At the end of the hallway, Mikhail arrives at his office - a cramped, windowless room with two television sets, a wooden table and a few folding chairs. It is here, among cylindrical stacks of DVDs and worn-out pairs of Adidas, that Alex Ovechkin’s 26-year-old brother spends his days and nights cutting video as manager of team operations for the Washington Mystics.

Mikhail watches the Mystics struggle against the Sacramento Monarchs on the monitor of an outdated laptop, periodically freezing the frame when Alana Beard makes a pretty pass or Nikki Blue commits a turnover.

“You don’t want to watch this,” he says, stopping the footage with the tiny remote in his right hand. “It’s boring.”

Roughly 24 hours from now, some 550 miles to the north in Toronto, his younger brother will accept the Hart Memorial Trophy and the Lester B. Pearson Award, the clear choice as the NHL MVP. Mikhail won’t be there.

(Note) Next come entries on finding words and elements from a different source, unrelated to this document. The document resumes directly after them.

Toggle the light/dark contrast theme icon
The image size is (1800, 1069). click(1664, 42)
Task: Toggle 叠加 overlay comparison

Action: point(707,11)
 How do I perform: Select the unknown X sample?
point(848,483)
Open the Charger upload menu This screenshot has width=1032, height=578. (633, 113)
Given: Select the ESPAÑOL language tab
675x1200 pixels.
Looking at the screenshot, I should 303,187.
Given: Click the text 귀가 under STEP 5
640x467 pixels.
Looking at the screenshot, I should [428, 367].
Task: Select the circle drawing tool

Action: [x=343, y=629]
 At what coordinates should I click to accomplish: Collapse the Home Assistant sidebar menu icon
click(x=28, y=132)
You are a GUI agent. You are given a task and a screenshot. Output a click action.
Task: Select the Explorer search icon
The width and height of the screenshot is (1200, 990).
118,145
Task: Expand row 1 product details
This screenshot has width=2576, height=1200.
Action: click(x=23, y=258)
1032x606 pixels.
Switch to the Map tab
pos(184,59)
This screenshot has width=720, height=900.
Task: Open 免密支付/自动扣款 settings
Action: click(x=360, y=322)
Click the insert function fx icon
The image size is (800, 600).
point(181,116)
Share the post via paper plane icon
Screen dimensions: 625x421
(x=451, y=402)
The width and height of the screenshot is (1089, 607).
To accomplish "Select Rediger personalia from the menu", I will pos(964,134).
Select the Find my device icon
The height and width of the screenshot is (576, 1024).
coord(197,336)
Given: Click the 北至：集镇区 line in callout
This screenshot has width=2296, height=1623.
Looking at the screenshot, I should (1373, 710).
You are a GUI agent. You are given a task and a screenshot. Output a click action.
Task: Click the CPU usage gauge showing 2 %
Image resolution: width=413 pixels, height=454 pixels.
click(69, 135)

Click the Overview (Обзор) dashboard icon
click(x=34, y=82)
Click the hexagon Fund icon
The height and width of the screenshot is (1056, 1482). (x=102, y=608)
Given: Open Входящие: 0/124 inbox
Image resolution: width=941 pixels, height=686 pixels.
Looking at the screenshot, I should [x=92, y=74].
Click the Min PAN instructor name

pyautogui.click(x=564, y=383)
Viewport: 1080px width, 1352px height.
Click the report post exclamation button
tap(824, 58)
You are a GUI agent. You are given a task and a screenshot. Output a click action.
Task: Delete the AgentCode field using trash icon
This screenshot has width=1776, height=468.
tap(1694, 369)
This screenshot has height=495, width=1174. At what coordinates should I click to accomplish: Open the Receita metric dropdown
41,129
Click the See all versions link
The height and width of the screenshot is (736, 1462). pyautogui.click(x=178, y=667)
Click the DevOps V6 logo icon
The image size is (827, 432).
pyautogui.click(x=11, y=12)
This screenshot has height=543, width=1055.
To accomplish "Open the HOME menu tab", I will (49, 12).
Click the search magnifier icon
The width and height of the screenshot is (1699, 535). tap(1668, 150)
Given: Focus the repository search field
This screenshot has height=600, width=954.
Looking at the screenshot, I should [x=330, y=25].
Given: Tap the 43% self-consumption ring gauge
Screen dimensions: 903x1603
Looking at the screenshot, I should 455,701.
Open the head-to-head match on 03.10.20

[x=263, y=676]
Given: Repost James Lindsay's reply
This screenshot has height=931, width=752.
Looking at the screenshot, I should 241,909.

He has to be here to do his job, to live his life. Because as much as it might seem like Mikhail Ovechkin exists shrouded by his brother’s long shadow - residing in the same city, working in the same building - Mikhail is trying hard to have a life of his own.

He no longer lives in the $1.5 million Arlington apartment the two brothers shared during Alex’s rookie year, having moved into his own modest home in Ashburn. He takes the metro and walks to work rather than zooming around the District in a flashy sports car. Tonight, he is dressed not in Alex’s swank Streetwear clothing line or in the sleek Dolce & Gabbana garb his brother fancies but in a red Harley Davidson t-shirt, wrinkled khaki pants and brown hiking boots.

“He doesn’t ask me to get him things or anything like that,” Alex says when asked about his brother. “He never use my money.”

Mystics coach Tree Rollins and chief operating officer Greg Bibb say Mikhail’s position with the organization is based on the merits of his passionate work ethic and sharp eye for basketball talent - not his last name.

“He’s very self-motivated,” says Bibb, who hired Ovechkin at the beginning of the 2008 season. “He knows what he’s doing.”

Bibb and Rollins are thankful for the thankless job Ovechkin does in the video room, but they also appreciate his trusted advice on foreign prospects. This isn’t Mikhail’s first dance on hardwood. Before joining the Mystics, he worked six years for Dynamo Moscow, the women’s professional team for which his mother, Tatiana, serves as president. He toured Europe with the team and learned about the game from Tatiana, a former two-time Olympic gold medalist and Dynamo star.

“He loves women’s basketball,” Alex says.